Vocally and instrumentally, this is a superb performance: light and fleet in truly Gallic style. However, the singers here do not necessarily erase memories of predecessors, least of all Janet Baker's Beatrice for Colin Davis in 1977. A young Susan Graham has a meltingly lovely mezzo but is theatrically rather inert alongside Baker's knowing inflection of text and whereas Robert Tear certainly has a less beautiful voice than tenor Jean-Luc Viala (who sounds very like American tenor John Aler who also specialises in French roles) he does more in the acting vein. The vocal stand-out here is Sylvia McNair's Héro - which is just as well, as she has some of the best music in this opera/operetta. She has a simply gorgeous sound, warm yet silvery; she is more certain of pitch and alluring of tone than Davis' Christiane Eda-Pierre. Nonetheless, I was slightly disappointed by conductor John Nelson's treatment of the famous Nocturne which he takes rather fast, missing the dreamy suspensions of Davis' account.

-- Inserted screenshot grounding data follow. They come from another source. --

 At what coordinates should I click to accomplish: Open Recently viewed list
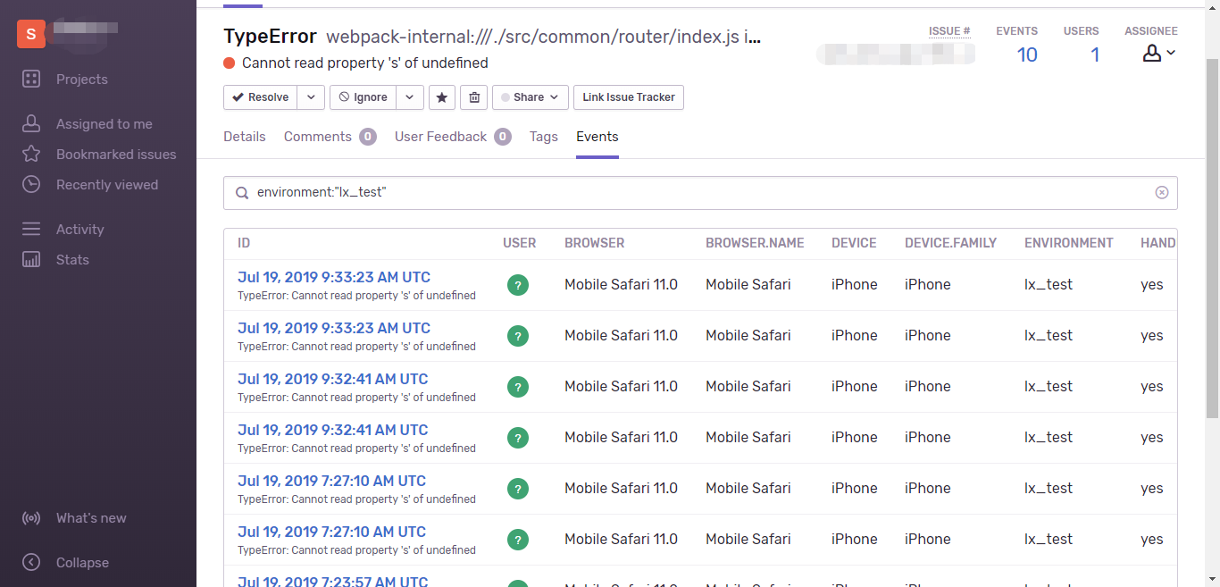(106, 185)
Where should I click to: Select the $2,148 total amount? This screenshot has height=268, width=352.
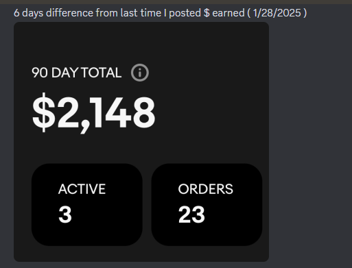point(94,113)
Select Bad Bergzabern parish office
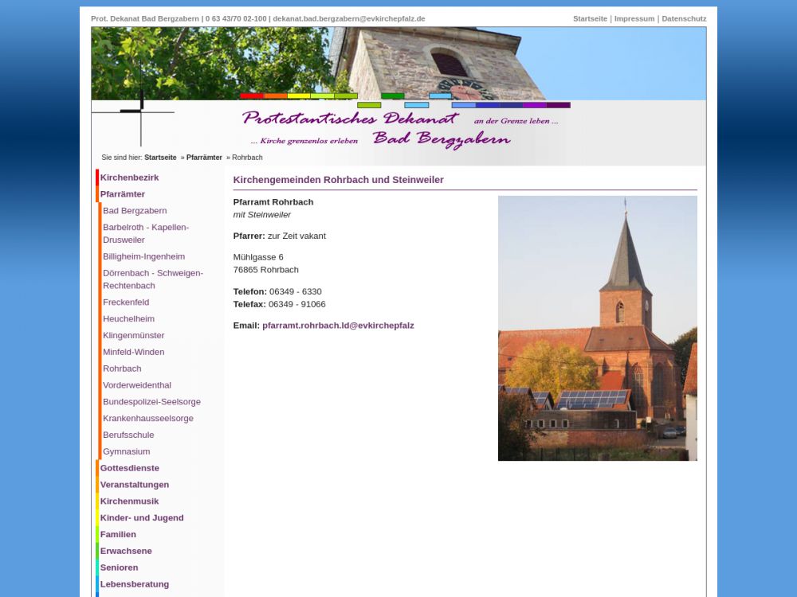 [x=135, y=211]
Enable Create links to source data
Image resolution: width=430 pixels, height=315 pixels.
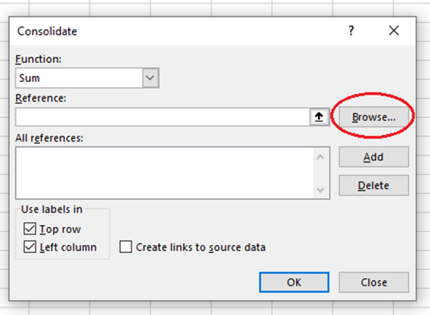point(126,247)
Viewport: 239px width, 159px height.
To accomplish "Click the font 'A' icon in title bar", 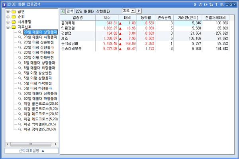I will pyautogui.click(x=200, y=4).
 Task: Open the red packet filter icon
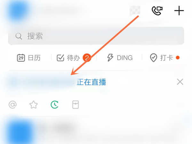coord(76,105)
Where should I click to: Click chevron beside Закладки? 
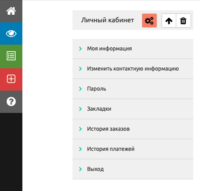[x=81, y=109]
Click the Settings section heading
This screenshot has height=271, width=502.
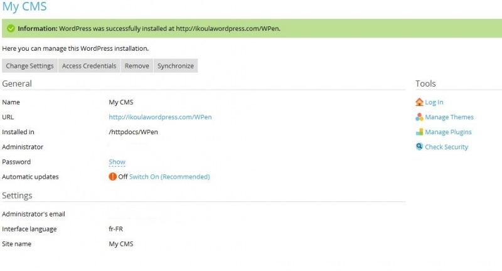coord(17,196)
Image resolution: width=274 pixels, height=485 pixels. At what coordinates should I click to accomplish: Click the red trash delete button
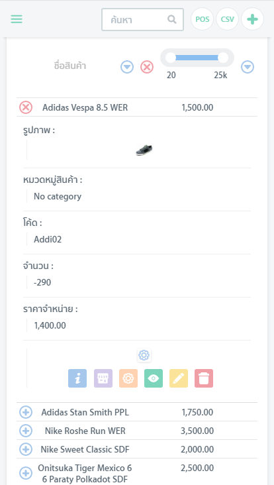click(204, 378)
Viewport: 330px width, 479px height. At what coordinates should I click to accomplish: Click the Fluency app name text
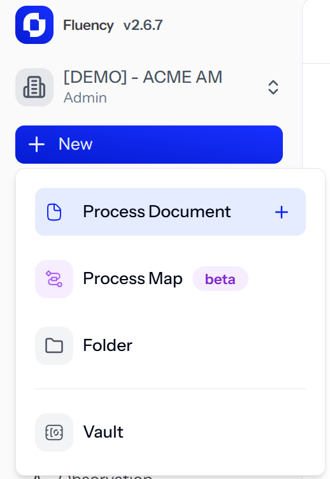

I also enjoy aspects of Barenboim's version with Domingo, Yvonne Minton and Ileana Cotrubas, and although it is less idiomatic than Davis or Nelson, Cotrubas' plangent Héro is a delight.

None of those three sets I own is perfect; all have their charms and I am happy to listen to all three, although despite my antipathy to Tear's throaty tenor, I would be most reluctant to part with Colin Davis' 1977 recording. This set, meanwhile, has much to recommend it.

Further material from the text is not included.